Let's move on now to the second topic for this Yearend episode. We just completed our discussion of what happened in genomics, particularly in polygenic prediction of complex human traits and embryo selection. Now we'll talk about AI in 2025. And of course, AI is probably the single biggest topic in all discussion in media of 2025. It's already starting to change our lives. It's changing the way that professors like myself teach our courses. It's changing the way that scientists do research. and it's created what some people call an enormous investment bubble. And in the remarks I'm about to make. I'm not gonna talk about the things that which are most commonly covered, like the AI bubble, Nvidia, the hype cycle.
I'm gonna focus, on really an area that's I think, maybe best described as AI research and, and talk about the improvements of the highest level capabilities of the models that happened in 2025. And I think this is not really information about this is not available, I think to the average person.
I think the average person is stuck more or less listening to a bunch of hype that comes from self-motivated. AI founders were possibly looking at some benchmarks, but not necessarily being able to interpret very well or intuitively what those benchmark scores mean. I'm going to try to shed some light on the question of how much did models.
Really improve in 2025. So if I take the best performing models available right now end of December, 2025, and compare them to what was available at the beginning of 2025 I, I would claim there's a very, very significant. Qualitative difference in the performance of those models. So the last episode of Manifold that I released was about theoretical physics with generative AI.
So that was manifold episode 1 0 1. This one that I'm recording right now is 1 0 2. And let me just briefly review what was said in 1 0 1 or, or what happened with theoretical physics research and generative AI. I actually published a paper of original physics research, which was largely driven by AI.
In other words, the core idea in that paper, which is about state dependent or non-linear modifications to quantum mechanics. I published that paper in physics Letters B, and it might be the first physics paper in which the core idea came from an AI in this case, from GPT five. I wrote a companion paper to go with the actual physics research paper.
The companion paper is maybe more of interest both to AI researchers and to theoretical physicists. And then I had a discussion with two other theoretical physicists who are interested in exactly this topic and actually wrote either on their substack or blog or in the form of an actual scientific preprint or scientific paper, a critique of the work that I had done.

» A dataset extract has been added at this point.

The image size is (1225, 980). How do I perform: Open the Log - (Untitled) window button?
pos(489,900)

And so on the screen, you can see a link to the previous episode of Manifold, where I discussed this. This is my own Substack page. If I scroll down here, you can see the posts on X that I made on this topic, the actual preprint, the actual paper that I wrote that was published in physics letters. B is called Relativistic Covariance and Nonlinear Quantum Mechanics: Tomonaga-Schwinger Analysis. So that's pretty esoteric title. I won't get into the physics content of this paper. I'm gonna focus more on the AI here. Here's a link to the companion paper in which I described the process of the contribution of the AI model to the actual work that was accomplished.
And here we have a YouTube recording. This is about I think it was about 80 minutes of discussion with myself and two other professors who, both of whom wrote reactions in some sense to the work that I had done. This is an earlier episode of Manifold, number 97 in which I interviewed Professor Lin Yang of UCLA, who has a background both in computer science and physics.

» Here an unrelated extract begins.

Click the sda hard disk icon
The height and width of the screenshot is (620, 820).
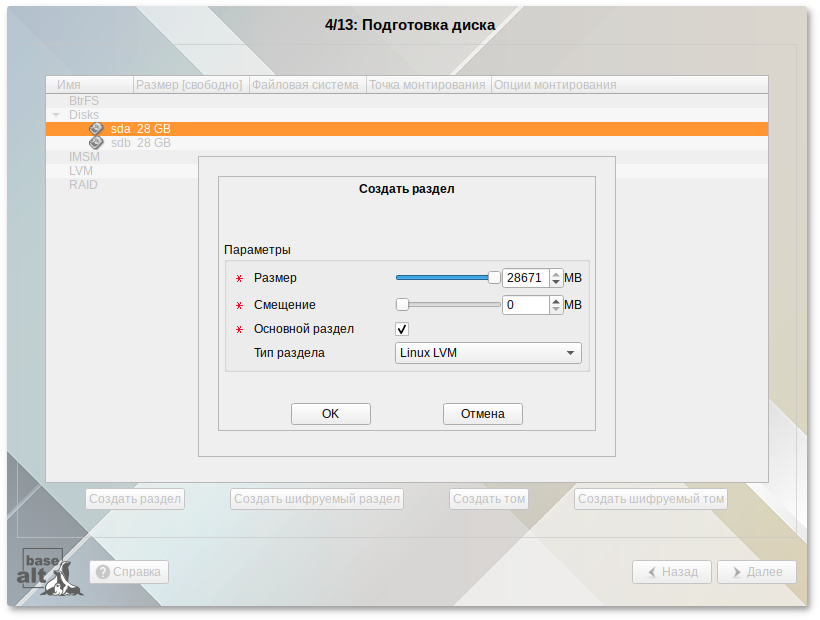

And Lin his research in one of his research publications and he shared a version of I, I would say scaffolding around an AI that allowed using for that AI any of the leading models that was available say in mid 2025. So for example, GPT-5, Gemini 2.5, grok, any of those models I think Claude as well, perhaps he was able to, using this scaffolding, which I'll describe a little bit get that model to perform at the gold medal level. So he took the on the International Math Olympiad. So he took the most recent problems from the IMO, immediately when they were, were released, so when the competition happened. So those problems were presumably not in the training data for the model. And he showed that by building the scaffolding around any of these off the shelf commercial models, he could get them to the point where they could write correct proofs for five out of six of the IMO problems. And the, the, the architecture that he used to elicit this level of performance from the models which I call, and I think he also calls a generator verifier pipeline. I also used that in the physics research that I warmed.
Now, interestingly since that work was done, since he wrote his paper and since I wrote my paper just in the intervening weeks DeepSeek released a version of their model 3.2 Speciale. It's a funny name, 3.2 Speciale which has a very large token budget. And without scaffolding, without this generator verifier structure that both Lin Yang and I used. That version of the newest version of the model is actually able to also perform at the gold medal level just by itself.
Okay. And this isn't true of any of the other off the shelf models. Typically, those off the shelf models would get maybe one problem correct out out of six, and certainly not five out of six. But now we have examples like DeepSeek 3.2 Speciale, and also the scaffolded models, the models that are run through this generator or verifier pipeline, which can perform at that level.
And, and that is a level which is extremely high. So the, at this, at this sort of highest level of model performance on contest math, they're performing at the gold medal level. So that's like you know, maybe one in a hundred thousand humans can do that. And on a more sophisticated set of competition problems from, say, the US Putnam exam which include sort of higher level undergraduate level mathematics, not just high school level mathematics. These models are also performing at, I wouldn't say completely super human level comparably to really the best human problemist who are trying to do these very difficult contest math problems. So it's an example of what the peak level performance of these models is able to solve these extremely difficult competition problems.
Able to assist humans in coding. So maybe the most, um, economically impactful use of models right now is in the software industry, using them to actually write code. Debug code. Um, that's become a very big thing. Um, and in my case, um, the model's able to actually produce some interesting ideas and analysis of those ideas for theoretical physics.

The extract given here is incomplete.